05/08/2024
"Le petit enfant est rassuré quand sa maman le protège du monde. Il est rassuré et il a raison, car sa génitrice lui garantit protection et sécurité. Cela lui procure un sentiment de paix, source de bien-être. Le petit enfant est donc soumis intellectuellement : il écoute le discours de papa et maman sans jamais le remettre en question. Cela dans son intérêt, car ses parents savent ce qui est dangereux pour lui.
Les personnes soumises intellectuellement sont des adultes recherchant cette même sensation de protection. Elles délèguent leur jugement, leur esprit critique à l’autorité. En elles, les parents sont remplacés par l’autorité. Pour survivre, l’enfant doit inévitablement passer par cette étape de soumission intellectuelle, c’est-à-dire de confiance aveugle dans le récit de « papa-maman ». Néanmoins, pour grandir et prétendre être adulte, il doit la dépasser, s’en affranchir. Il doit viser l’autonomie, la souveraineté intellectuelle, autrement dit la capacité à suspendre son jugement devant le récit de l’autorité ou l’opinion du groupe.
À défaut de quoi, il reste à ce stade de dépendance intellectuelle.
Nombre d’adultes sont à un tel stade. À l’instar des enfants qui délèguent leur esprit critique à leurs parents, ils délèguent le leur à l’autorité.
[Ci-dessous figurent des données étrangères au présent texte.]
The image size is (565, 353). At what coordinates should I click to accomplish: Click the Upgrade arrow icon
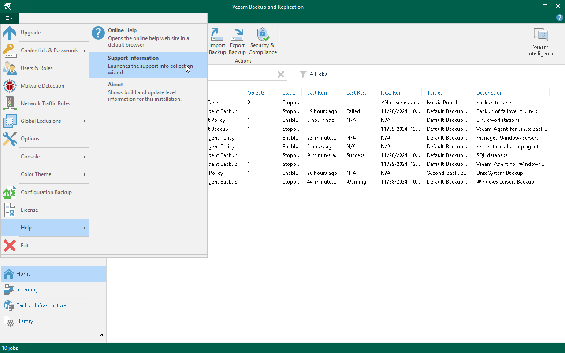tap(10, 33)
Ils pensent par procuration. On peut alors parler de tutelle intellectuelle, c’est-à-dire du refus de penser par soi-même et de l’attente que l’autorité dicte la bonne opinion. Attitude réconfortante, car elle évite l’effort de penser, permet de faire partie d’un groupe qui pense pareil, empêche de se mettre à dos l’autorité et invite à plaider la non-responsabilité si le récit de l’autorité se révèle faux."